Últimamente aceptaba más trabajo del habitual. De algún modo tenía que conseguir que Agnes estuviese más satisfecha con su vida pues, de lo contrario, los haría infelices a todos. Desde que llegaron al barracón, ella insistía en que deberían alquilar algo en el pueblo, y Anders estaba resuelto a hacer cuanto estuviese en su mano para satisfacer su deseo. Si aquello dulcificaba ligeramente su actitud para con él y los niños, sus largas jornadas de trabajo habrían valido la pena más que de sobra. Ahora que Anders se encargaba del salario y de la compra, podían hasta ahorrar, aunque el menú era poco variado Su madre no le había enseñado mucho sobre cocina y, además, siempre compraba lo más barato. Por otro lado, Agnes había empezado a asumir, aunque a disgusto, algunas de las tareas propias de una esposa. Tras varios intentos ante los fogones, lo que cocinaba fue resultando comestible, de modo que Anders abrigaba cierta esperanza de no tener que hacerse cargo de la cena en un futuro no muy lejano.

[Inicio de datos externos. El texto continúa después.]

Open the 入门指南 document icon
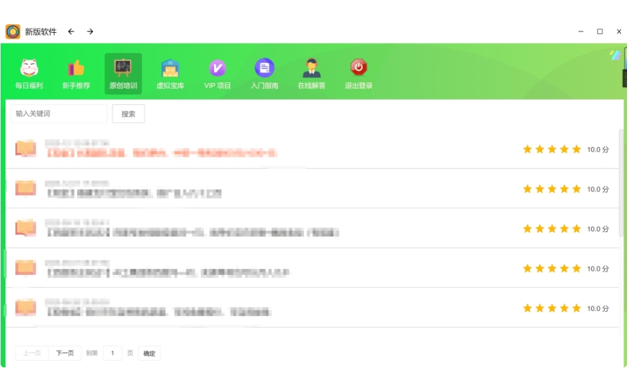The width and height of the screenshot is (629, 370). coord(264,68)
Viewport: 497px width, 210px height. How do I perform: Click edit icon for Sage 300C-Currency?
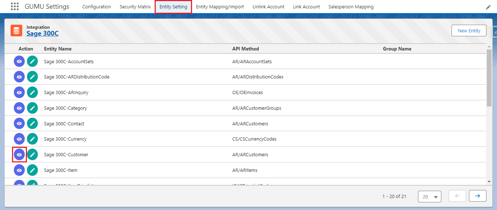tap(32, 139)
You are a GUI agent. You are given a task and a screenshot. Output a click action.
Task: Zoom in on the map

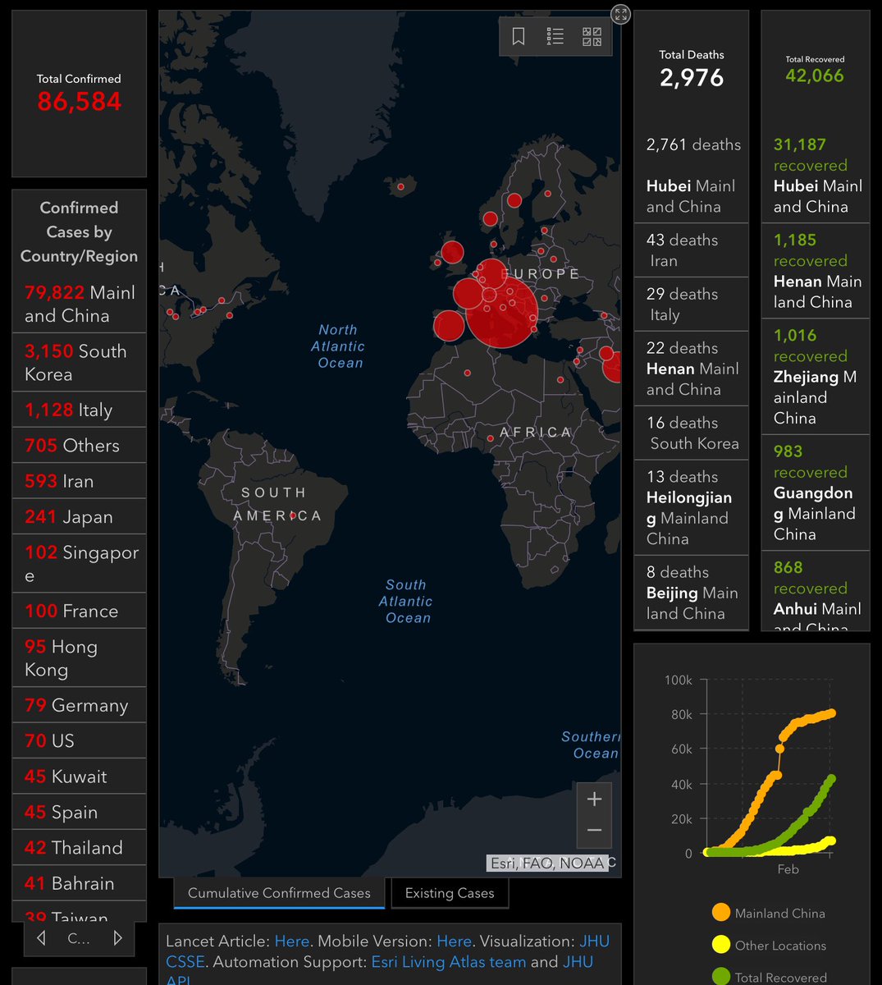(594, 798)
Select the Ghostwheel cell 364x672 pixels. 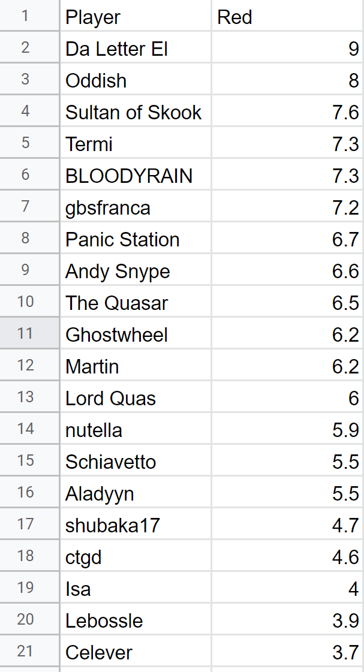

Si conseguían mudarse más cerca del centro de Fjällbacka, con algo más de vida social y movimiento, seguro que todo empezaría a ir mejor. Tal vez incluso pudiesen retomar su vida marital, que ella llevaba negándole más de un año.

La piedra se dividió ante sus ojos en un corte perfecto, justo en el centro. Lo tomó por un buen presagio: su plan lo conduciría por el camino adecuado.

El tren entró en el andén a las diez y diez. Mellberg llevaba media hora esperando. Varias veces estuvo a punto de darse media vuelta con el coche y marcharse, pero no habría servido de nada.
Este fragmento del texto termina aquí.